The first thing I noticed wasn’t the pain. It was the stillness.
I’m not someone who sits still very well. My routines—how I spent my free time, how I relieved stress, and how I measured whether a day had been “good”—were built around how many objectives I ran around completing. If I had energy, I used it. If I felt restless by nightfall, I did my day right. Productivity was the easiest way to convince myself I was doing life correctly.
A back injury disrupted that rhythm almost immediately. Suddenly, my typical habits became difficult or impossible. What started off as pain when I bent over snowballed into an inability to laugh, sneeze, or even put my socks on without having a meltdown. Eventually, the pain that came with getting up in the mornings made it entirely not worth it to leave my bed. Notably, this caused activities that had quietly carried the majority of my pride and stability to vanish, or at least temporarily. What surprised me most wasn’t just the physical limitation, but how much of my sense of self had been tied to those activities. Showing up to class, my org meetings, and my job gave me a sense of accomplishment as if these responsibilities and the drive it takes to handle them amounted to my worth as a person. Without being able to do my tasks, the days felt strangely empty and, frankly, rather pointless.
Losing those outlets forced me into an uncomfortable kind of pause. When the things that normally structure your time disappear, you start to notice how much of your identity depended on them. For a while, I mostly felt frustrated. I missed the freedom of being able to do what I wanted with my body. I missed the sense of accomplishment that came from finishing something, walking across campus, or bussing around the city. I missed the routine.
Eventually, though, the stillness created space for something else. Because I couldn’t rely on my usual activities, I had to find other ways to occupy my time. I started experimenting with hobbies that didn’t require much physical strain—things I might have ignored before because they felt slower, quieter, or less “productive.”
At first, these hobbies felt like substitutes, temporary stand-ins until I could return to normal. But over time, they started to feel more meaningful than I expected. Cooking, for example, required patience, curiosity, and attention in a different way. I wasn’t chasing the satisfaction that comes from exertion or completion; I was learning to enjoy the process itself. It made me realize that my idea of fulfillment had been narrower than I thought. There were entire categories of enjoyment I had overlooked simply because they didn’t fit into the pace I was used to living at.
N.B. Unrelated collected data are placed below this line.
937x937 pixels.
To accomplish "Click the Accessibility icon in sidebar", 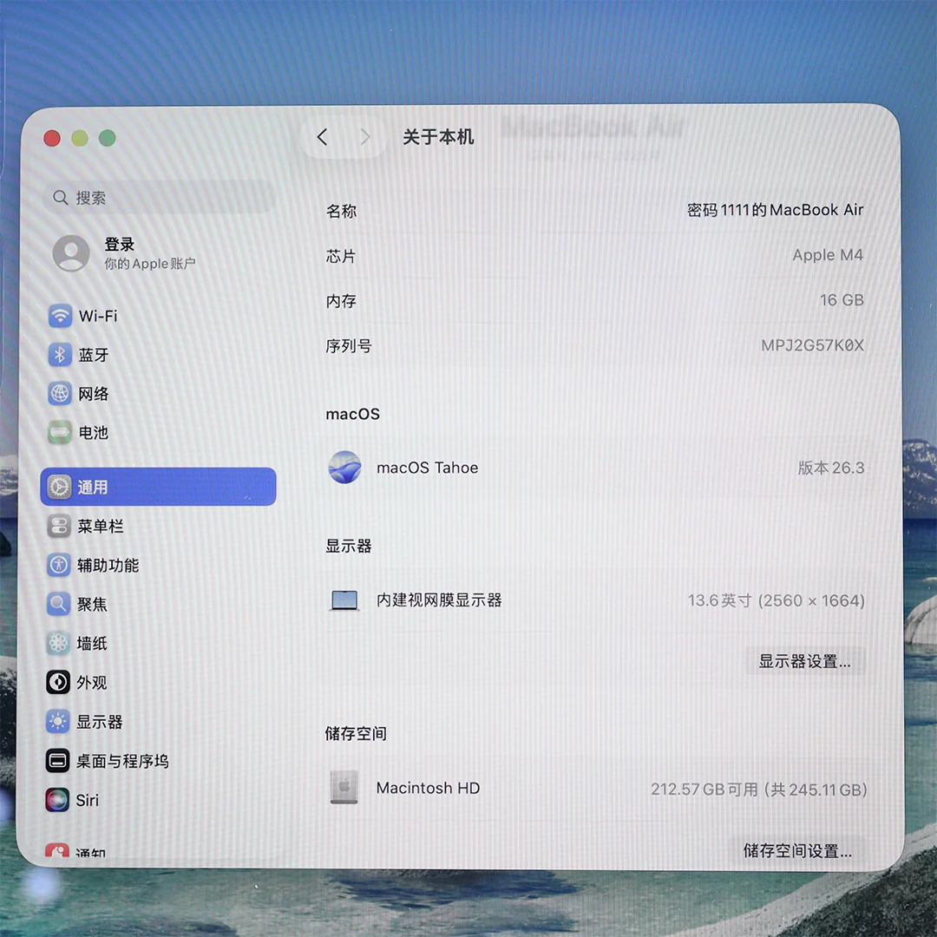I will 59,566.
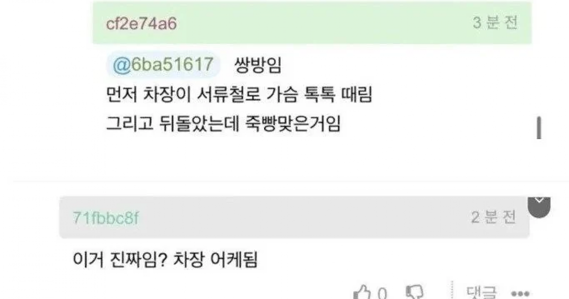Click the 2분 전 timestamp
569x299 pixels.
coord(493,217)
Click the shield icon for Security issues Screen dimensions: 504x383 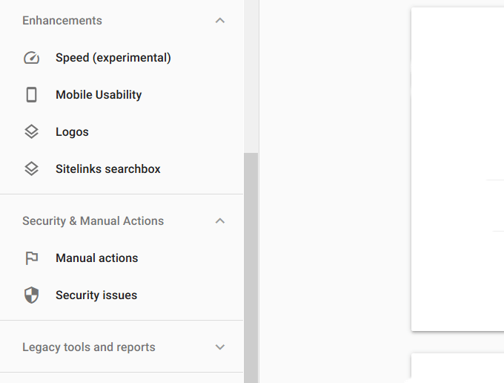tap(31, 295)
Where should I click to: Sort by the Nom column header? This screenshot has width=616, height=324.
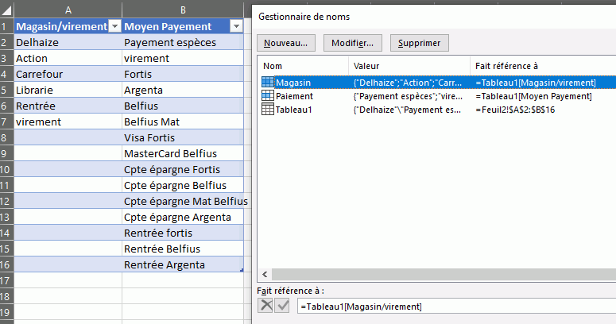coord(302,65)
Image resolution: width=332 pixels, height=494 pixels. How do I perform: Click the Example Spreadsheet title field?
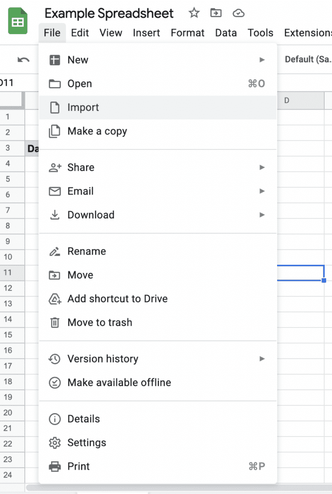pos(108,13)
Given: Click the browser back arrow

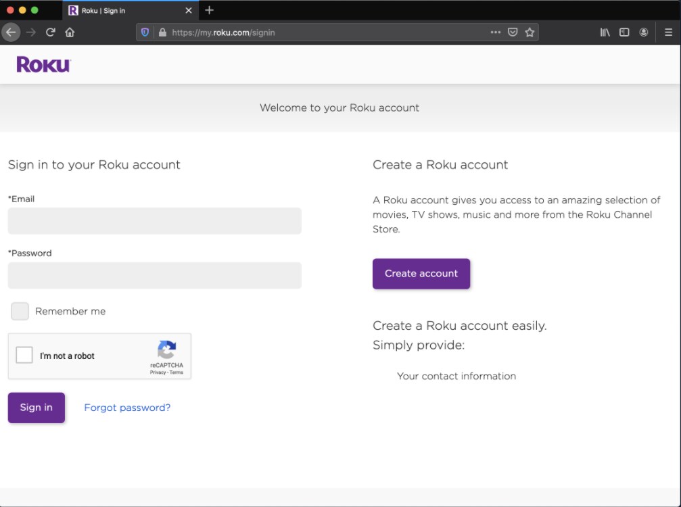Looking at the screenshot, I should coord(11,32).
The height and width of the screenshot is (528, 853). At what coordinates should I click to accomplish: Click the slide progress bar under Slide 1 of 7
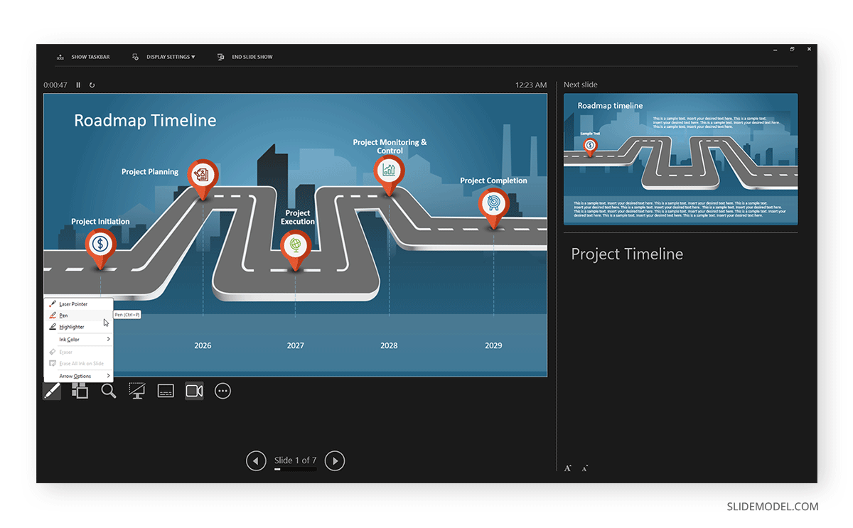coord(295,470)
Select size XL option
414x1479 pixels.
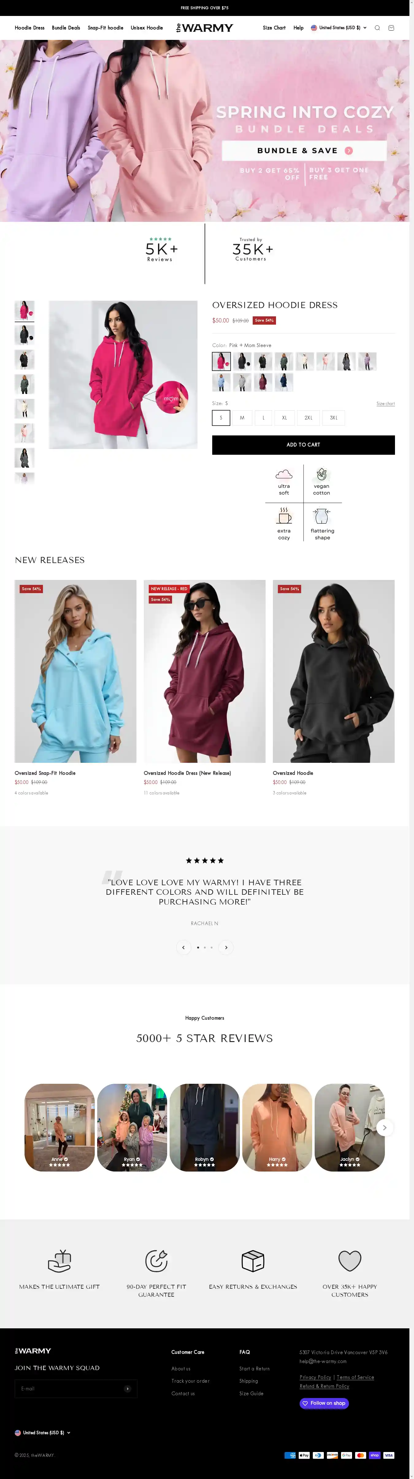[x=284, y=417]
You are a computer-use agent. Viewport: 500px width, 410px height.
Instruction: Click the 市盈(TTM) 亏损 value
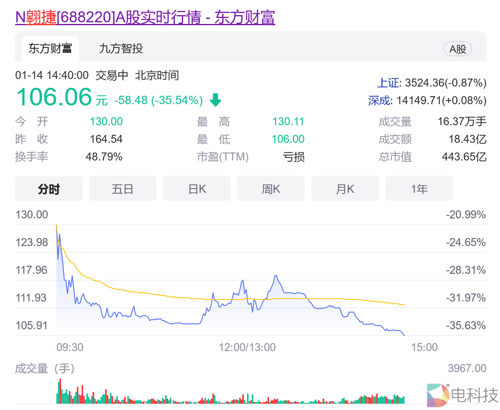293,157
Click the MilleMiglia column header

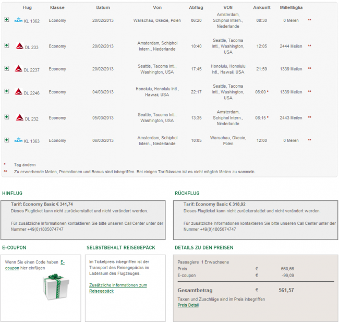[291, 8]
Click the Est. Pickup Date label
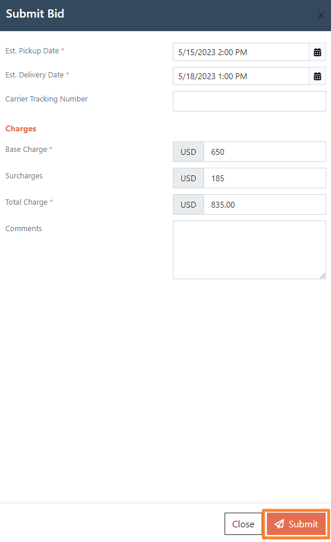The image size is (331, 542). [32, 51]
The injury also made something else clearer: how much I disliked my job.
When you’re busy and physically capable, it’s easy to push dissatisfaction to the background. Work becomes something you tolerate because everything else in your life balances it out. But when your energy becomes limited, when even ordinary tasks require more effort, you start paying closer attention to where that energy goes.
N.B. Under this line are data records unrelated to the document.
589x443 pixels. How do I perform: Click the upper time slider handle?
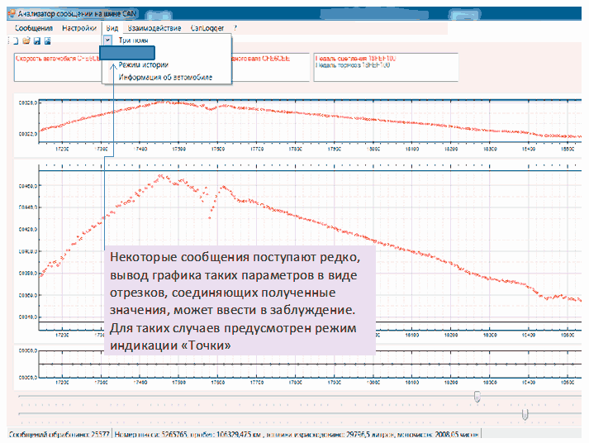tap(477, 398)
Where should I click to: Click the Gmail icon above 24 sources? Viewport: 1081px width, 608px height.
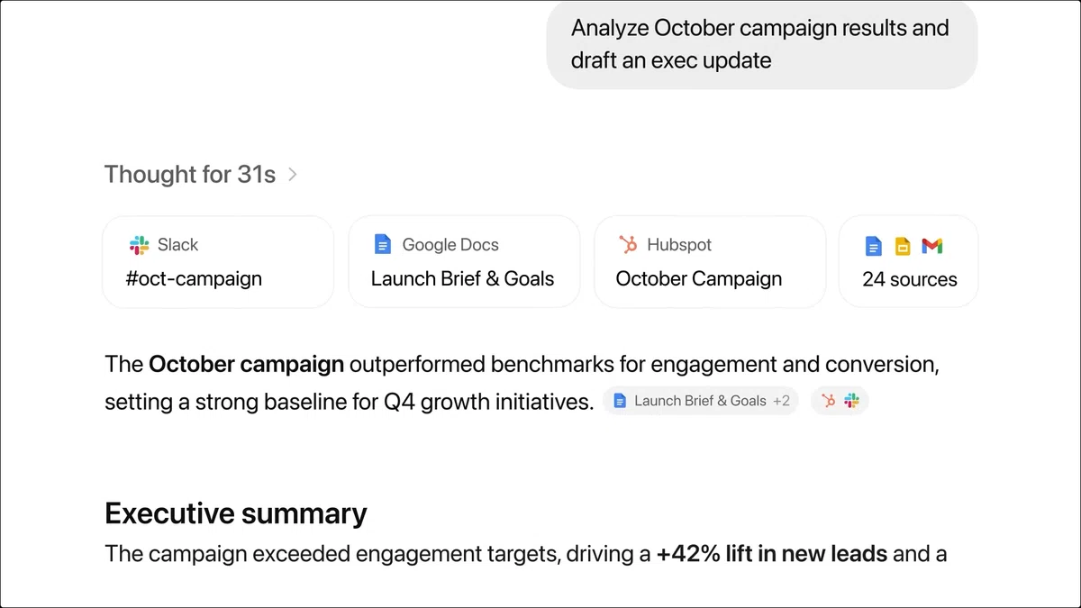pyautogui.click(x=932, y=246)
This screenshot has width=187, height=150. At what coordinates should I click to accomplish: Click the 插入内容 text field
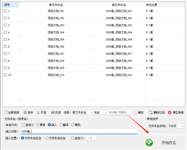(x=79, y=131)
And I realized that my job didn’t feel worth it.
I started to question why I had been putting up with work that left me drained and unmotivated. The injury didn’t create that dissatisfaction, but it gave me the time and perspective to notice it. For the first time in a while, I started applying to other jobs—ones that felt like they might actually be an improvement rather than just another version of the same routine. Now, I’m on track to secure a position better suited to my future career at an improved rate. All thanks to a back injury.
Perhaps the most meaningful lesson, though, had nothing to do with hobbies or work. It had to do with the people around me—especially my partner.
Injury has a way of making vulnerability unavoidable. There are moments when you need help, moments when you’re frustrated or discouraged, and moments when you’re simply not operating at full capacity. Those moments reveal a lot about the relationships in your life.
Having someone who responds with patience, encouragement, and understanding changes the entire experience of hardship. Support doesn’t erase the pain or the inconvenience, but it makes those things feel less isolating. It reminds you that you’re not navigating the difficult parts of life alone.
It also made me realize how important that kind of partnership is. If you choose to share your life with someone, their ability to support you during difficult moments matters far more than how things feel when everything is easy.
I wouldn’t say I’m grateful for the injury itself. Physical pain and limitations are frustrating teachers. But the experience did force a kind of clarity that might have taken much longer to arrive otherwise.
It pushed me to develop interests that didn’t rely entirely on physical ability. It made me question a job I had been passively tolerating. And it reminded me how valuable it is to have someone beside you who is willing to support you when life becomes inconvenient or uncertain.
Pain has a way of slowing you down, whether you want it to or not. But sometimes that slowdown creates space to notice things you might have missed while rushing through everything else. So, take it from me when I suggest you take a deep breath and try to slow down this week. Your time won’t run out just because you choose to savor it.